:: Exercise data ::
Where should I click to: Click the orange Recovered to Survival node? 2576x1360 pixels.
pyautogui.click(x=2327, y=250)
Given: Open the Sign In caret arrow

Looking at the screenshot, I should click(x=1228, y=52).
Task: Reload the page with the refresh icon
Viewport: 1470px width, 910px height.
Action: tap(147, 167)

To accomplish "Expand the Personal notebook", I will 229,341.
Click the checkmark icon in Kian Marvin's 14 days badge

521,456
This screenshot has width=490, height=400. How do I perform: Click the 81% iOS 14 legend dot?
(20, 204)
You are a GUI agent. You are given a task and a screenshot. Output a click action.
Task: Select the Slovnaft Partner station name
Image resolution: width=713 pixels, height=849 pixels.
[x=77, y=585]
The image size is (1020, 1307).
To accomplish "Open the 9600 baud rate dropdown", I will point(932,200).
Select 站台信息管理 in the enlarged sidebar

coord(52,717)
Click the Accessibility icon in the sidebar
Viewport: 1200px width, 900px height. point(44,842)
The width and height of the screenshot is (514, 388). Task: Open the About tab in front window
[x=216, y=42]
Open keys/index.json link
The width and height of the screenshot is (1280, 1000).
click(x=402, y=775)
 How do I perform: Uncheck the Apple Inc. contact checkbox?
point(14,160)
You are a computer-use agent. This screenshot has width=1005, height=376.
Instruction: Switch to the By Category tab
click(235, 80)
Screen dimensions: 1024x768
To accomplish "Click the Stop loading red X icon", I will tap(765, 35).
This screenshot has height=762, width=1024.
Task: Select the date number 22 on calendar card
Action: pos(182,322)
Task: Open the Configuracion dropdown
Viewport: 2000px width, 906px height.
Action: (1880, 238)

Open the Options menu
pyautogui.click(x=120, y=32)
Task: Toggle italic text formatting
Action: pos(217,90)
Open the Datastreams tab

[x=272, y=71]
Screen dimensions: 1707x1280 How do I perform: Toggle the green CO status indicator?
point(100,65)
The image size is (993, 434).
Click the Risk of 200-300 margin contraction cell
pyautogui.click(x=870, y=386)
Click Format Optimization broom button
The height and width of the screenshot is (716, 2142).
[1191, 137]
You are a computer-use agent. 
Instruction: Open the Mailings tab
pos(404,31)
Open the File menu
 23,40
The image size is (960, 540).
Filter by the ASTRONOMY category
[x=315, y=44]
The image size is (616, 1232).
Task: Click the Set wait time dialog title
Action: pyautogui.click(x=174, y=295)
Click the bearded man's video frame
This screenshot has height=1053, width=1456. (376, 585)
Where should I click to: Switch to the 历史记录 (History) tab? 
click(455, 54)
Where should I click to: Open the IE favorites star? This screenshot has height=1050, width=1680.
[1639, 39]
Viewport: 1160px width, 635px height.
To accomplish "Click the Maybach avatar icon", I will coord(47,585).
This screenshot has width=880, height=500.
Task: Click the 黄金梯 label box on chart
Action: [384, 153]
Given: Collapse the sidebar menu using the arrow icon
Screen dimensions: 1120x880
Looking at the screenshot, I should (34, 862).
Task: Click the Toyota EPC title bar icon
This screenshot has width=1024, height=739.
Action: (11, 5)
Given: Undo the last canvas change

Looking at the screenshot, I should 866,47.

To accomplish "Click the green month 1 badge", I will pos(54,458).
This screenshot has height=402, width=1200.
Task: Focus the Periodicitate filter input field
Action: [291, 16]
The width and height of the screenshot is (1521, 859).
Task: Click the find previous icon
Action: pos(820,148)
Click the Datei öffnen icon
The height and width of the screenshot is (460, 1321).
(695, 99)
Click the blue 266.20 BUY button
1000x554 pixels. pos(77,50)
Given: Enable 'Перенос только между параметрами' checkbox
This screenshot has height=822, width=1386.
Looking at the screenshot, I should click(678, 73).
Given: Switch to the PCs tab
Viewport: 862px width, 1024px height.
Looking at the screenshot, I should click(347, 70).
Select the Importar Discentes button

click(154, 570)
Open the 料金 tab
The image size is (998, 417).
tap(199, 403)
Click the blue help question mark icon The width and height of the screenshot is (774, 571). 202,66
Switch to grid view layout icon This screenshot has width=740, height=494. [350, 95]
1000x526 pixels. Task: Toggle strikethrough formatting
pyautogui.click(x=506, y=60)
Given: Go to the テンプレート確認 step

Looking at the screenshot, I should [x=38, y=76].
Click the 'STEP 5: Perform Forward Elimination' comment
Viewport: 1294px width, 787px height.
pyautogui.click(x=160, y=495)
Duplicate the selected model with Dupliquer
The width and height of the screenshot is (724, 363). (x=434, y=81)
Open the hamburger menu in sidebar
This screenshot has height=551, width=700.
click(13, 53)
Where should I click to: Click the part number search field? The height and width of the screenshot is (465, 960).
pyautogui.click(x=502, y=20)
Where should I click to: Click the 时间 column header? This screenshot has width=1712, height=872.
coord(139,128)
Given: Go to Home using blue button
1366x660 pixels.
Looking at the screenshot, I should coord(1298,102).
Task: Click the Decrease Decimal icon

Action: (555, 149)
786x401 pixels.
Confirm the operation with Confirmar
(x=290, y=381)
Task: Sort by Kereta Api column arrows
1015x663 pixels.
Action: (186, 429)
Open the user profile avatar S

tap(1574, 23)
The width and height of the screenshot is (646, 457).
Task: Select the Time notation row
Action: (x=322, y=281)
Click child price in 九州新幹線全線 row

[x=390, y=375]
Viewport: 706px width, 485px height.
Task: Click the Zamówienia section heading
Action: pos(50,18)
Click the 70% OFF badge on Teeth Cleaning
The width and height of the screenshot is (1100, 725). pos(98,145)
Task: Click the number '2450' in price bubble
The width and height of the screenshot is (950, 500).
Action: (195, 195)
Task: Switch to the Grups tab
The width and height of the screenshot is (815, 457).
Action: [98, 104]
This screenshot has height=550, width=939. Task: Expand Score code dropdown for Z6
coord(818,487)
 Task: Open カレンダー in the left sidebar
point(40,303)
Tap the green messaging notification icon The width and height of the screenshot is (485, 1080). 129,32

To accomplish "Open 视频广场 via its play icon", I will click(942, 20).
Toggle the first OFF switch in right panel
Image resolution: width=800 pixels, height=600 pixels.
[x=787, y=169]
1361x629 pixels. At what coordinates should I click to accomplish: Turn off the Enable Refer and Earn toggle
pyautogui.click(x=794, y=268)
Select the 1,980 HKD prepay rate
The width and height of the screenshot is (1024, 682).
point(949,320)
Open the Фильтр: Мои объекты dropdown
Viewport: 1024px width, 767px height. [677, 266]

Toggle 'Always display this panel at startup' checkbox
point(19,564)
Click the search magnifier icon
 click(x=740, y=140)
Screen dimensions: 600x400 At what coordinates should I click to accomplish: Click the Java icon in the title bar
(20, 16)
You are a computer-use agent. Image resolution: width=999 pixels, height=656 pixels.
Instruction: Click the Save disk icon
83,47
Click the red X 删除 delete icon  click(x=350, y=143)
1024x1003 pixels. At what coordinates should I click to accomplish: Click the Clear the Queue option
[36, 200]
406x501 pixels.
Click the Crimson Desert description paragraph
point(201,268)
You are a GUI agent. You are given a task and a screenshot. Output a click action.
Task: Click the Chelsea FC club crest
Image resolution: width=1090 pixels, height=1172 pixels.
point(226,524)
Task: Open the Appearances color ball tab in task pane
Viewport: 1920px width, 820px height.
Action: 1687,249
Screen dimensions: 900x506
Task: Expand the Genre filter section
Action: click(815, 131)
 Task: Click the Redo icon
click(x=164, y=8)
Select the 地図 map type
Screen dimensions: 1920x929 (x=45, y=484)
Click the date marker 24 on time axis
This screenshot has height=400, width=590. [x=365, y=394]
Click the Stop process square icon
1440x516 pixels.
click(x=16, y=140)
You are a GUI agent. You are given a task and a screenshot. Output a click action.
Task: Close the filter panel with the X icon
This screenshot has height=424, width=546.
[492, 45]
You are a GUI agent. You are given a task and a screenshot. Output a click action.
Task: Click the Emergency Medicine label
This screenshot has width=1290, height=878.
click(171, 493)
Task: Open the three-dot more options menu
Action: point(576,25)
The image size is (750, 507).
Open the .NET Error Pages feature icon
:::
» What the task requires
Given the records above, return exactly the lines starting at the line containing "Given: Go to Home using blue button" and ending at the line containing "Task: Sort by Kereta Api column arrows", including both.

» Answer section
Given: Go to Home using blue button
1366x660 pixels.
Looking at the screenshot, I should coord(1298,102).
Task: Click the Decrease Decimal icon

Action: (555, 149)
786x401 pixels.
Confirm the operation with Confirmar
(x=290, y=381)
Task: Sort by Kereta Api column arrows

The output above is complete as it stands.